Miss Robinson had stolen a baby, Punctuality Riddle, who had been much loved by his young parents even though they’d named him Punctuality (reasoning that if children could be named after virtues like Patience, Faith, and Prudence, what was wrong with a little good time-keeping?).
He’d been left in his crib in the yard and had vanished. And there had been all the usual searchings and weepings, and then someone had mentioned that Miss Robinson had been taking home extra milk.
It was kidnaping. There weren’t many fences on the Chalk, and very few doors with locks. Theft of all kinds was taken very seriously. If you couldn’t turn your back on what was yours for five minutes, where would it all end? The law’s the law. A crime’s a crime.
Tiffany had overheard bits of arguments all over the village, but the same phrases cropped up over and over again. Poor thing never meant no harm. She was a hard worker, never complained. She’s not right in the head. The law’s the law. A crime’s a crime.
And so the Baron was told, and he held a court in the Great Hall, and everyone who wasn’t wanted up on the hills turned up, including Mr. and Mrs. Riddle, she looking worried, he looking determined, and Miss Robinson, who just stared at the ground with her red-knuckled hands on her knees.
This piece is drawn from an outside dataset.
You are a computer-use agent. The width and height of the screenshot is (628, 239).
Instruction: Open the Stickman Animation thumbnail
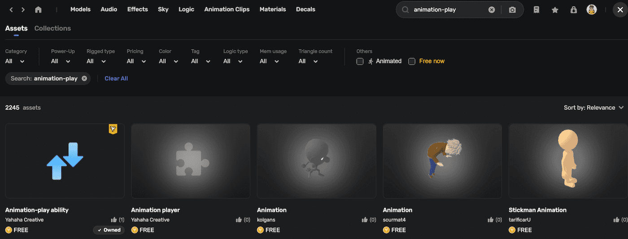point(568,161)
It was hardly a trial. Miss Robinson was confused about what she was accused of, and it seemed to Tiffany that so was everyone else. They weren’t certain why they were there, and they’d come to find out.
The Baron had been uneasy, too. The law was clear. Theft was a dreadful crime, and stealing a human being was much worse. There was a prison in Yelp, right beside the Home for the Destitute; some said there was even a connecting door. That was where thieves went.
And the Baron wasn’t a big thinker. His family had held the Chalk by not changing their mind about anything for hundreds of years. He sat and listened and drummed his fingers on the table and looked at people’s faces and acted like a man sitting on a very hot chair.
Tiffany was in the front row. She was there when the man started to give his verdict, umming and ahhing, trying not to say the words he knew he’d have to say, when the door at the back of the hall opened and the sheepdogs Thunder and Lightning trotted in.
They came down the aisle between the rows of benches and sat down in front of the Baron, looking bright-eyed and alert.
Only Tiffany craned to see back up the aisle. The doors were still slightly ajar. They were far too heavy even for a strong dog to push them open. And she could just make out someone looking through the crack.
The Baron stopped and stared. He, too, looked at the other end of the hall.